• [Texte]:
“La transparence peut aussi être une fragilité”

Devenir une banque indépendante, à part entière, c’est l’ambition de la NEF, installée à Vaulx-en-Velin. Un sacré pari car l’accès à ce statut reste très difficile. Cette coopérative bancaire qui revendique une transparence totale, a lancé une grande campagne nationale pour mieux se faire connaître et lever des fonds. Mais elle se retrouve mise en cause pour ses liens supposés avec l’anthroposophie, un mouvement ésotérique accusé de dérives sectaires. L’opposition municipale reproche même aux exécutifs lyonnais de faire appel à ses services pour des financements, à la Ville de Lyon et à la Métropole. Bernard Horenbeek, président de la NEF, a accepté de répondre sans détour à nos questions. Par Lionel Favrot

Comment a été créée la Nef ?
Bernard Horenbeek : Au départ, il s’agissait d’une association de citoyens qui s’étaient rassemblés pour faire du crédit à des projets écologiques et solidaires. En 1988, la loi française a interdit toute activité de crédit aux associations et la Nef est devenue une société coopérative. Avec une obligation : s’adosser à une banque de plein exercice. La Nef s’est donc adossée au Crédit Coopératif avec qui elle entretenait, à l’époque, de bonnes relations.

Pourquoi avoir mis fin à cet adossement il y a deux ans ?
Parce que la Nef a fortement grandi pour atteindre un bilan d’un milliard d’euros. C’est petit pour une banque mais c’est déjà gros pour être adossé au Crédit Coopératif dont le bilan atteint 25 milliards d’euros. On a donc décidé de devenir une banque de plein exercice pour continuer à se développer. D’ailleurs, parmi les principes de fonctionnement d’une banque éthique tels qu’ils sont fixés par la FEBEA, la fédération européenne des banques éthiques et alternatives, il y a l’autonomie de gestion.

C’était la seule solution ?
Oui. L’ACPR* qui a autorité en France sur le système bancaire, nous a demandé de trouver un autre adossement mais c’était impossible de le trouver en conservant notre fonctionnement coopératif. Cet adossement se serait transformé en une fusion-acquisition. On a donc entré notre dossier à l’instruction en juin dernier pour devenir une banque de plein exercice. C’est possible car on a fait en sorte depuis plusieurs années de ne plus dépendre du Crédit Coopératif. On est déjà autonome financièrement mais aussi au niveau de notre système d’information. Il n’y a donc pas de rupture brutale à gérer.

Que gardez-vous de votre spécificité aujourd’hui où tout le monde parle de finance verte ou éthique ?
On entend ces discours mais les moyens de vérifier ces affirmations restent très faibles. Pour moi, la Nef est la seule banque à être totalement transparente en publiant chaque année l’intégralité des crédits qu’elle accorde. D’ailleurs, c’est une folie d’un point de vue commercial car nos concurrents consultent ces informations et certains ne se privent pas de démarcher nos clients.

• [Consigne]:
Répondez brièvement à ces questions d'après l'entretien sur la Nef.
1. En quelle année la loi française a-t-elle interdit toute activité de crédit aux associations ?
2. Quel bilan la Nef a-t-elle atteint ?
3. À quel moment la Nef a-t-elle entré son dossier à l'instruction pour devenir une banque de plein exercice ?

• [Matériel fourni]:
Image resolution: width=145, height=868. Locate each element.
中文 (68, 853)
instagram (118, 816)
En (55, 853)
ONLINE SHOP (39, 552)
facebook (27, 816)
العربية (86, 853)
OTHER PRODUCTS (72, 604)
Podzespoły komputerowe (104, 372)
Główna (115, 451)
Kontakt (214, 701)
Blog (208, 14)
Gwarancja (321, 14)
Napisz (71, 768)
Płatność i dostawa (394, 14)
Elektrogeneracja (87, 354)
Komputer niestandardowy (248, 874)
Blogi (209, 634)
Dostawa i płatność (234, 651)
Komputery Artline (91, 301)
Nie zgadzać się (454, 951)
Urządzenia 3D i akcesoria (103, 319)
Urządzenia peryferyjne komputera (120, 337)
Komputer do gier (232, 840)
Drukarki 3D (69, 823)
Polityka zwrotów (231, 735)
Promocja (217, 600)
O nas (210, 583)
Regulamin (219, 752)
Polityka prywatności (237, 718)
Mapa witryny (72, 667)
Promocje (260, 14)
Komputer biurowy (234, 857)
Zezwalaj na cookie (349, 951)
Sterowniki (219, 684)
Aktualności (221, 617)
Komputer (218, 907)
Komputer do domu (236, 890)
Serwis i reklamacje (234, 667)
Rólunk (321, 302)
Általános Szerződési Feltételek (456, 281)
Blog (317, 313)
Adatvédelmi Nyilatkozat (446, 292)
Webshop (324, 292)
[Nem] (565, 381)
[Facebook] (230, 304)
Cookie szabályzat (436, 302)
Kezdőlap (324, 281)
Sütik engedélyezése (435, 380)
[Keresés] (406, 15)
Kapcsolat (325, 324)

• [Réponse]:
1. En 1988.
2. Un milliard d'euros.
3. En juin dernier.